OBJECTIVE: To compare the sensitivity and specificity of immunofluorescence (IF) and immunoprecipitation (IP) assays using green fluorescent protein-tagged aquaporin-4 (AQP4) in 6335 patients for whom serological evaluation was requested on a service basis. DESIGN: Case-control study. SETTING: Mayo Clinic Neuroimmunology Laboratory (Rochester, Minnesota) and Departments of Neurology (Rochester, Minnesota; Scottsdale, Arizona; and Jacksonville, Florida). Patients Group 1, 835 Mayo Clinic patients, 100 with a neuromyelitis optica (NMO) spectrum disorder diagnosis and 735 without NMO spectrum disorder; group 2, 5500 non-Mayo Clinic patients. Main Outcome Measure Sensitivity and specificity of each assay for NMO or NMO spectrum disorder, individually and combined.
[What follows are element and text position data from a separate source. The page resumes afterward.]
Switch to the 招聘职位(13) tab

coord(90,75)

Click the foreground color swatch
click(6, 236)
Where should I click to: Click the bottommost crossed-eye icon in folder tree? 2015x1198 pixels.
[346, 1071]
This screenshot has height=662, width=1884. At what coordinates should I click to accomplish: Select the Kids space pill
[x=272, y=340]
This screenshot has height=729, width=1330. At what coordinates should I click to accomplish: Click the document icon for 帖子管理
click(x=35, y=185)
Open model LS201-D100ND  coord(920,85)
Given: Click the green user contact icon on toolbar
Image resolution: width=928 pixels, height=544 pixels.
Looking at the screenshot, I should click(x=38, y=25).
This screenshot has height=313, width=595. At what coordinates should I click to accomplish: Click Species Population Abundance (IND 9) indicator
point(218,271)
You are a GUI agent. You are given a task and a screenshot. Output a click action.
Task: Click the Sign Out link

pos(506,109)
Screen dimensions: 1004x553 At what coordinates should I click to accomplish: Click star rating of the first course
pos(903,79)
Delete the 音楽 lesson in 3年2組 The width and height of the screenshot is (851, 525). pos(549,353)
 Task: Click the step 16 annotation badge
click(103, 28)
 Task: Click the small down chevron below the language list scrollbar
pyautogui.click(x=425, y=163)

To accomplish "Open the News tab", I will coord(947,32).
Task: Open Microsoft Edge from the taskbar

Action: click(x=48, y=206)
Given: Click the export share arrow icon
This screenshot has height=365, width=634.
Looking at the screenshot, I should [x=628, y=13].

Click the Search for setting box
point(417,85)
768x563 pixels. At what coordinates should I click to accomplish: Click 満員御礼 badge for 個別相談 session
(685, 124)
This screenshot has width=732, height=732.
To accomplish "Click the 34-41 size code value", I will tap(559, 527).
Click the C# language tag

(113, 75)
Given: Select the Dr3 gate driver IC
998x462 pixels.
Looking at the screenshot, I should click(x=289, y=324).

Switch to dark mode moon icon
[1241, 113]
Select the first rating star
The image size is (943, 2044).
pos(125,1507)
RESULTS: In group 1, the sensitivity rates for NMO were IF, 58%; IP, 33%; and combined assays, 63%. The sensitivity rates for relapsing longitudinally extensive transverse myelitis were IF, 29%; IP, 6%; and combined assays, 29%. The specificity rates for NMO and relapsing longitudinally extensive transverse myelitis were IF, 99.6%; IP, 99.3%; and combined assays, 99.2%. In group 2, NMO-IgG was detected by IF in 498 of 5500 patients (9.1%) and by IP in 331 patients (6.0%); 76 of the 331 patients seropositive by IP (23%) were negative by IF. Clinical information was available for 124 patients (including 16 of those seropositive by IP only); 123 had a definite NMO spectrum disorder and 1 was at risk for NMO (monophasic optic neuritis). CONCLUSIONS: In this large, clinical practice-based study, NMO-IgG detected by IF or IP was highly specific for NMO spectrum disorders. The IP assay was significantly less sensitive than IF. Combined testing improved sensitivity by 5%.